Brenda no longer has earthly conversations. She still recognizes me and says thank you when I give her a drink or tidy her bedding.

I do know she is conversing on the other side. I sit and watch her lay with eyes open staring aimlessly into the abyss. She giggles and I know it is going to be a glorious transition. Sometimes she moans but she is with out pain.

She constantly makes hand movements as tho she is drinking. She has smoked for years and she sometimes makes smoking movements. She sees things that aren't there..grabbing into the air as if catching a tiny fairy or perhaps an angel extending a hand.

They put a catheter in her yesterday in hopes she stay in bed.....but no.....she still struggles her weakened body up and sits on the commode.

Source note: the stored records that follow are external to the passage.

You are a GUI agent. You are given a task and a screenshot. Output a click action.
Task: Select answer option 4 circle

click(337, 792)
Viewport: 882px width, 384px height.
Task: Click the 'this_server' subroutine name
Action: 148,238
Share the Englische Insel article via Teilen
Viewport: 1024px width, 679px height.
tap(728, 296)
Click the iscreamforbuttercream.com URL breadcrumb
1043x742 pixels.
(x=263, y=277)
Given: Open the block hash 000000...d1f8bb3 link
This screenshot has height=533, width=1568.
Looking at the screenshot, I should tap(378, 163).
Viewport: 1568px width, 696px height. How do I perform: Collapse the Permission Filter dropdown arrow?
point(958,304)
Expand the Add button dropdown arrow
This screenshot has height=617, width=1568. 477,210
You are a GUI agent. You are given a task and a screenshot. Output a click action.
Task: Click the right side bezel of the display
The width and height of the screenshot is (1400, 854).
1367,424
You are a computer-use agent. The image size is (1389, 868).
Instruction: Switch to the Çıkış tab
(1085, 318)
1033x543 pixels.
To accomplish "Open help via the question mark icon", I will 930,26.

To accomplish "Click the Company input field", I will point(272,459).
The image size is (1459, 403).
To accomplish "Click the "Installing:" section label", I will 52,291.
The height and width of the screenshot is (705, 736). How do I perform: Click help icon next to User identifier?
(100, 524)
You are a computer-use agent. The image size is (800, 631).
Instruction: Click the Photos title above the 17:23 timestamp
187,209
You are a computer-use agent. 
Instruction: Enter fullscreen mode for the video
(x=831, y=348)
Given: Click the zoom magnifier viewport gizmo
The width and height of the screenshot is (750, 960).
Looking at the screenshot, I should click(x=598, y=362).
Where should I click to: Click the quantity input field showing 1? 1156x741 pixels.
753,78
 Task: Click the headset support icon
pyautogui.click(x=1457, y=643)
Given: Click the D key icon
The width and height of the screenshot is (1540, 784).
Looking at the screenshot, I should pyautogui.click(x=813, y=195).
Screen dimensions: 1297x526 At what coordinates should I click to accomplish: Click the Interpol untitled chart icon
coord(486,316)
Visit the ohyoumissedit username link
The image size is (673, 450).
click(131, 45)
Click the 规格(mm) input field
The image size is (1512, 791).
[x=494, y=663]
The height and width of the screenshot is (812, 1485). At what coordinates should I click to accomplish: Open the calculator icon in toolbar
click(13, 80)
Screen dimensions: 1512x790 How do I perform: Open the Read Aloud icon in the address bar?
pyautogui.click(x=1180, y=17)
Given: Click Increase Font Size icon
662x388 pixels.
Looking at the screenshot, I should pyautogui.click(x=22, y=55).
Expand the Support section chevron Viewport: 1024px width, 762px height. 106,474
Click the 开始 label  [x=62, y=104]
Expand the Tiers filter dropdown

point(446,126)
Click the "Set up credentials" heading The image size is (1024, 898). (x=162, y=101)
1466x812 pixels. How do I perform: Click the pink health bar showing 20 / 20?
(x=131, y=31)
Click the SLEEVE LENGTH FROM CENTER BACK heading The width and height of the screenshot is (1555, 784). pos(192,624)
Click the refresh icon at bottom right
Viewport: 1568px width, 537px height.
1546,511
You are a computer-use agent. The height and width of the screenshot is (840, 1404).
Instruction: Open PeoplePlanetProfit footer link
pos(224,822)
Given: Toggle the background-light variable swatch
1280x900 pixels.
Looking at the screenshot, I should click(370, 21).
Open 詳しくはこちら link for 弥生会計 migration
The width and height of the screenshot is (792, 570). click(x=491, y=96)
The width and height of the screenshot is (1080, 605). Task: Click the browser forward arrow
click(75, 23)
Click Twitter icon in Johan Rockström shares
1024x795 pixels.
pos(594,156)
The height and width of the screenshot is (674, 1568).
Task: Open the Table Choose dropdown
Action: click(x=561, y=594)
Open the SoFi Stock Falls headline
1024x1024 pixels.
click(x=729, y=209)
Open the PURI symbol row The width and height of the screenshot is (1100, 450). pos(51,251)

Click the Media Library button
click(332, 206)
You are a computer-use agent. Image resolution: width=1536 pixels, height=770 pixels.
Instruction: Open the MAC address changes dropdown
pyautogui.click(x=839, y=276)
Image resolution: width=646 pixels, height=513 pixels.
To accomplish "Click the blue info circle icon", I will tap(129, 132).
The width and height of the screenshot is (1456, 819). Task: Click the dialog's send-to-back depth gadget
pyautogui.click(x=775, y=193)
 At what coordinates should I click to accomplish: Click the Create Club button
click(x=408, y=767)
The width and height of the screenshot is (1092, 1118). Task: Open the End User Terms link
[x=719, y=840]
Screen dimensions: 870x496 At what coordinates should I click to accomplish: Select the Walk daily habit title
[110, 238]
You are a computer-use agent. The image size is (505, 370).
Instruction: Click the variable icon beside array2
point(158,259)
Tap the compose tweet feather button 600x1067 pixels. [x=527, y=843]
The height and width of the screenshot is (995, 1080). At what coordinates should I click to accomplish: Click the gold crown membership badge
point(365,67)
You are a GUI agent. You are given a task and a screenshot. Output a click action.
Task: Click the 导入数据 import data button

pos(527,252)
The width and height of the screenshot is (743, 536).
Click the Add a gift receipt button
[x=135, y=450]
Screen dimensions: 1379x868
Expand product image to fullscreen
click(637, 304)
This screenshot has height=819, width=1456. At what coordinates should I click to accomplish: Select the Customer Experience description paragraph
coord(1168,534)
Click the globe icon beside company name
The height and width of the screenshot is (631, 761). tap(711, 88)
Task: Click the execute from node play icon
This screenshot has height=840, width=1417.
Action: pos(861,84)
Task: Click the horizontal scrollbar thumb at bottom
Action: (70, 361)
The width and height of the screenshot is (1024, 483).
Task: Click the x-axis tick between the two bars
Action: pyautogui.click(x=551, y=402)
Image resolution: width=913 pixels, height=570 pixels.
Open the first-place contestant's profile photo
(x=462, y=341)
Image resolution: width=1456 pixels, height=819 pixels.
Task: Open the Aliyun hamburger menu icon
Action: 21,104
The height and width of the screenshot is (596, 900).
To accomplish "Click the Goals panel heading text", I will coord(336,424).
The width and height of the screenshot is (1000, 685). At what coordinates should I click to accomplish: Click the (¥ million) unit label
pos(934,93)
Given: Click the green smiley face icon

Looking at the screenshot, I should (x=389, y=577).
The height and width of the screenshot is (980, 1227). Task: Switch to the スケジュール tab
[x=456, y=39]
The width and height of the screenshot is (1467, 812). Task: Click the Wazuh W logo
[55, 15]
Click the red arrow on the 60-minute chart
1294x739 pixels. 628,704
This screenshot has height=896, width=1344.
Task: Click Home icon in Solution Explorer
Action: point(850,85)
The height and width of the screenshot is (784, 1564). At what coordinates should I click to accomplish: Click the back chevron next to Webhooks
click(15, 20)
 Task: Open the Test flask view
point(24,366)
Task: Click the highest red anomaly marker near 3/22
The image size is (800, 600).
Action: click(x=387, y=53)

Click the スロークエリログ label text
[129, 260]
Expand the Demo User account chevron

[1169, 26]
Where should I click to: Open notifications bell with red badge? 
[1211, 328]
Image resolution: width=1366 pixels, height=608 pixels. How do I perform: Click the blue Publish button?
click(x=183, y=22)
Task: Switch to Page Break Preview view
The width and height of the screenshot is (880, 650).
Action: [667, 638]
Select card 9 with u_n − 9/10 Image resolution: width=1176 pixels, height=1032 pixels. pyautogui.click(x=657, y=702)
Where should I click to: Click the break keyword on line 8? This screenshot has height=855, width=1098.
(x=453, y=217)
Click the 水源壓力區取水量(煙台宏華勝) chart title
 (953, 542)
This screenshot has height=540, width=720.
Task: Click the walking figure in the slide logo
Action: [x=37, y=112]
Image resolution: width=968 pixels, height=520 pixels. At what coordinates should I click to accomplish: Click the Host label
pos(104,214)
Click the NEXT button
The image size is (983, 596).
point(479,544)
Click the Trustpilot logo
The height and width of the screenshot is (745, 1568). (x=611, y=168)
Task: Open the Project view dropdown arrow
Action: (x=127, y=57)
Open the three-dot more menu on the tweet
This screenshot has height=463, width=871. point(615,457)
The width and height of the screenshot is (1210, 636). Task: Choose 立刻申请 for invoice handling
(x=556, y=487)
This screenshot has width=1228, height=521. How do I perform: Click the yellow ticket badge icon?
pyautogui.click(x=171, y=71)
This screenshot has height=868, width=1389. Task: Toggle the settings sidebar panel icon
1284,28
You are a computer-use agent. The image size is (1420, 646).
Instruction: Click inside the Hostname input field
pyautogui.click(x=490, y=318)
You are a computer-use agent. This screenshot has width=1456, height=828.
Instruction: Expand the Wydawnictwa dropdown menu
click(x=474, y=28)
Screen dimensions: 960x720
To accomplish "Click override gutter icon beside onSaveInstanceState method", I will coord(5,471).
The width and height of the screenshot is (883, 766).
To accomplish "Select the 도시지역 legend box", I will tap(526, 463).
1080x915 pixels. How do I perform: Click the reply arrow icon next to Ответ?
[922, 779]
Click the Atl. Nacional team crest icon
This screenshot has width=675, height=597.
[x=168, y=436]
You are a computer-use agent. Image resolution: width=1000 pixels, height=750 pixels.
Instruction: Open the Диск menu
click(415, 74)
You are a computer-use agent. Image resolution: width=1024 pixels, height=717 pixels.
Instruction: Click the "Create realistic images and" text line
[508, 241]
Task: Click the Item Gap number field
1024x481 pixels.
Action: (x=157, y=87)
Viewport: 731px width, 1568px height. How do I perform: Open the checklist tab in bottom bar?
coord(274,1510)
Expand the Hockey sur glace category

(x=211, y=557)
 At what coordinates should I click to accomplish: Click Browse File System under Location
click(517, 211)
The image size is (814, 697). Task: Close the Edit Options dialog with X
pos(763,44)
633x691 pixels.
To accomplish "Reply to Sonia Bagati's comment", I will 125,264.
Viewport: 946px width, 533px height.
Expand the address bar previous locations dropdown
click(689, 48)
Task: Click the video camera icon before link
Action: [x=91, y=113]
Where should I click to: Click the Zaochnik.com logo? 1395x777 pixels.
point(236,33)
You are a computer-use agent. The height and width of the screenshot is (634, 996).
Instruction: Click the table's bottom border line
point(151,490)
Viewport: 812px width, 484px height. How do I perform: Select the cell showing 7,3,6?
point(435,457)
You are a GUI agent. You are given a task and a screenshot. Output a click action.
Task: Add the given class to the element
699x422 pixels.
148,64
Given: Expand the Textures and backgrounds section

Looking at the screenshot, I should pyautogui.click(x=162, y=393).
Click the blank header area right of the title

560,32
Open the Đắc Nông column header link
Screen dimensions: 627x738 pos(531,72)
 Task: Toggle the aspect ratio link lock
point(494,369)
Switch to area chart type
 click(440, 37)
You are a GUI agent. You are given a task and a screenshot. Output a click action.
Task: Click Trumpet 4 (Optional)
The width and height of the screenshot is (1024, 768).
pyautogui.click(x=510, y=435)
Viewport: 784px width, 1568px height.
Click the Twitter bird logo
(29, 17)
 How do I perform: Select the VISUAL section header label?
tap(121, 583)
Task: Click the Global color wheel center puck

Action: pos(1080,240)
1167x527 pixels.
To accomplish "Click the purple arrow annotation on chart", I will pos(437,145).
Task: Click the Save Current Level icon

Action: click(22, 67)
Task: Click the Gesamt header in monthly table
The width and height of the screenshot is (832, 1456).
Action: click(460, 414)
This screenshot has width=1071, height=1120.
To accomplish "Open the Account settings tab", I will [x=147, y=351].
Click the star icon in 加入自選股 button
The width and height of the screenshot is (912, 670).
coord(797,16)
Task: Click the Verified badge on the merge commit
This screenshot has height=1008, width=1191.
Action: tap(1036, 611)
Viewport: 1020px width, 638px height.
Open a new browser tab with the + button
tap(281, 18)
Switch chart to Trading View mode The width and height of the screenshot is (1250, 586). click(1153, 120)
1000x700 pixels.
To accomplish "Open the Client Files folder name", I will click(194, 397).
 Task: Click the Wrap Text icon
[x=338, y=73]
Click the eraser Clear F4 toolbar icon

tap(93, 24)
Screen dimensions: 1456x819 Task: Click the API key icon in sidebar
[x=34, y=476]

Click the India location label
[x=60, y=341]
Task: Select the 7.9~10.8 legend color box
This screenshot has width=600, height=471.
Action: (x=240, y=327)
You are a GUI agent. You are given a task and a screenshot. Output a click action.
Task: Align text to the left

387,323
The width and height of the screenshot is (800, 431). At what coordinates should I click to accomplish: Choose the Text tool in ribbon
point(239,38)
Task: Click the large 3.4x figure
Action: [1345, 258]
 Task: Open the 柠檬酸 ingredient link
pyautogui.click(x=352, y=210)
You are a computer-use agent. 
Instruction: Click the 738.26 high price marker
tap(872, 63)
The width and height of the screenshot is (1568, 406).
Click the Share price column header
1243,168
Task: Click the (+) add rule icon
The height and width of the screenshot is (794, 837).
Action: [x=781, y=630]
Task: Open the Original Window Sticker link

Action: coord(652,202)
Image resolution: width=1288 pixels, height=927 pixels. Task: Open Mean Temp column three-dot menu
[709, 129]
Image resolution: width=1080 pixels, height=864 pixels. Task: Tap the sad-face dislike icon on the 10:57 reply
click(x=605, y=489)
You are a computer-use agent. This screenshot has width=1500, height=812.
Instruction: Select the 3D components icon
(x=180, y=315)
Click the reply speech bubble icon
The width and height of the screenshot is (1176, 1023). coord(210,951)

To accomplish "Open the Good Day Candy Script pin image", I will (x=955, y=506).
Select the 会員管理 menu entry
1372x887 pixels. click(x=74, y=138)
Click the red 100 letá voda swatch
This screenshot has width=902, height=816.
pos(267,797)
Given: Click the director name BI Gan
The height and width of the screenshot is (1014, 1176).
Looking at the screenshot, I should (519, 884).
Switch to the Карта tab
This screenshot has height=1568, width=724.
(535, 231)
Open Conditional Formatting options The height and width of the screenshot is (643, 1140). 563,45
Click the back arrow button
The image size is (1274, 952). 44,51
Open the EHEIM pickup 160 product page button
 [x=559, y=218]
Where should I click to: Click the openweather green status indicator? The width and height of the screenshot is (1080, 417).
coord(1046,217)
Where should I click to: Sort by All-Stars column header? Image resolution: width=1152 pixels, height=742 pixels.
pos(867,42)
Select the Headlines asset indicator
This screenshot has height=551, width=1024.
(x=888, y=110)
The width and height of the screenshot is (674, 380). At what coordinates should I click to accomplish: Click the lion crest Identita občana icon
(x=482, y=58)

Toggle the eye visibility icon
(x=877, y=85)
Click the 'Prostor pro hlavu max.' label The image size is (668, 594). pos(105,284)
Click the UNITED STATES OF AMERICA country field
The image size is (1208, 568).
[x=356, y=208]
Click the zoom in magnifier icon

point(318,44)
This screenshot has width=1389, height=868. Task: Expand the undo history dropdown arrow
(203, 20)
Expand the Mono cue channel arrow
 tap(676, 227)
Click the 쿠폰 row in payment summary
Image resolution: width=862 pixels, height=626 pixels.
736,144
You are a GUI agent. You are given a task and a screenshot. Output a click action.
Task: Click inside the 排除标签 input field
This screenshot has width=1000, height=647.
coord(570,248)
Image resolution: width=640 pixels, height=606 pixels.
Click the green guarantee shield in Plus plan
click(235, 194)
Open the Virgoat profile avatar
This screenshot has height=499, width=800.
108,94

She mumbles to some one or something then she will look up and say "ok I'm done". These commode conversations must be entertaining to her as she smiles during them.

She has not eaten for 4 days now. She is taking little fluids, swallowing is becoming difficult, she is becoming more dehydrated.

When Richard was ministering to her Sunday he asked her if she wanted anything. She replied yes, a prayer for my sister. He shared this with me tonight and I'm still crying. This is an over whelming blessing my sister gave me.

My daughter n law is now staying with me and we are sharing shifts caring for Brenda around the clock. Brenda's wish is to die at home and I am seeing to that.